Starting at the line with "Where should I", return every line through the final one of the data, word for word. Pictures stay out.

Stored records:
====

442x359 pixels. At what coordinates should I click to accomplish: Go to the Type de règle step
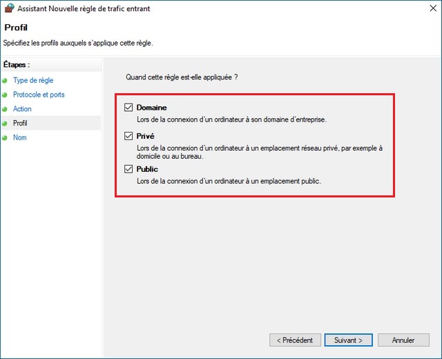click(x=32, y=81)
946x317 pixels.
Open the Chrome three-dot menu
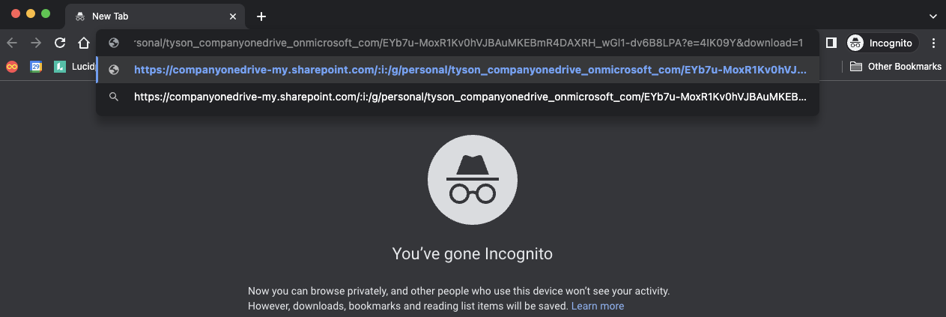(933, 43)
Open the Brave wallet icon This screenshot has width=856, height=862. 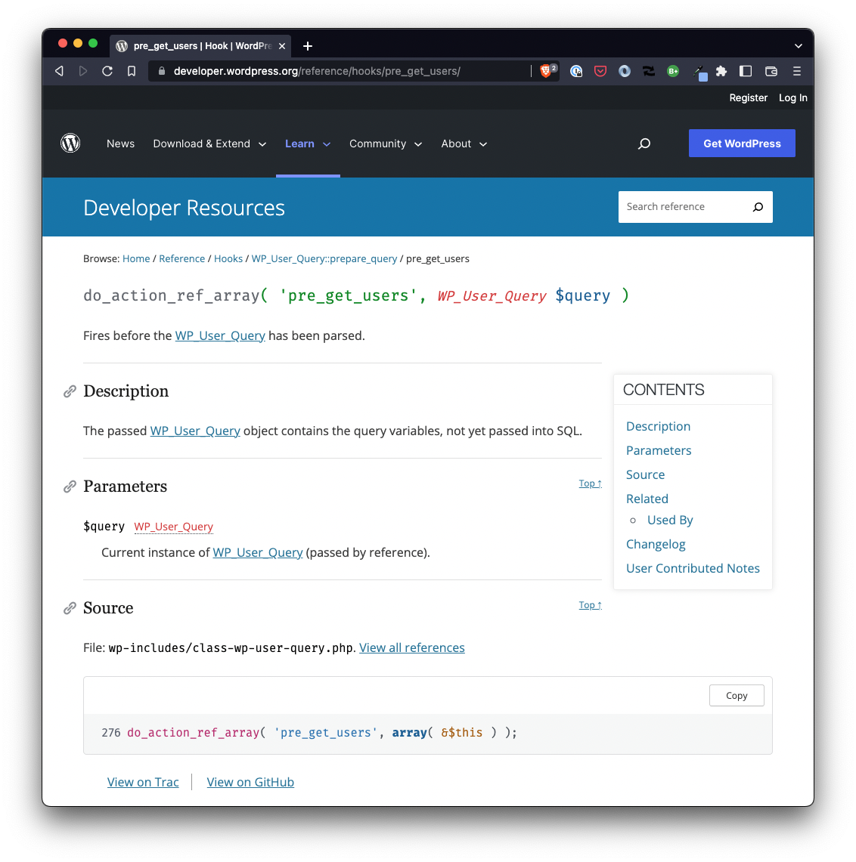(x=771, y=71)
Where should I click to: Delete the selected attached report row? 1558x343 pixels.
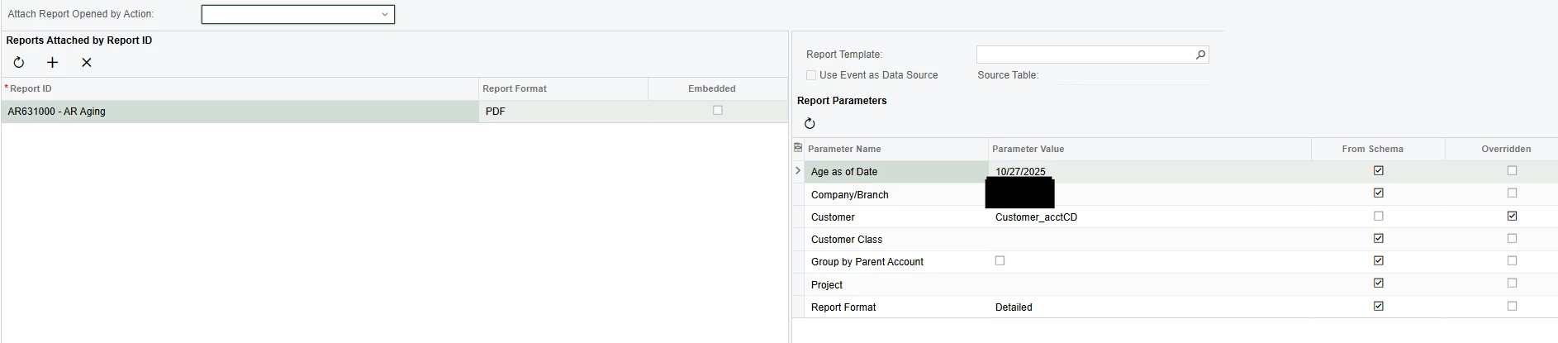tap(87, 63)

====

* RESULT OF THE TASK
Where should I click to: Delete the selected attached report row? 1558x343 pixels.
tap(87, 63)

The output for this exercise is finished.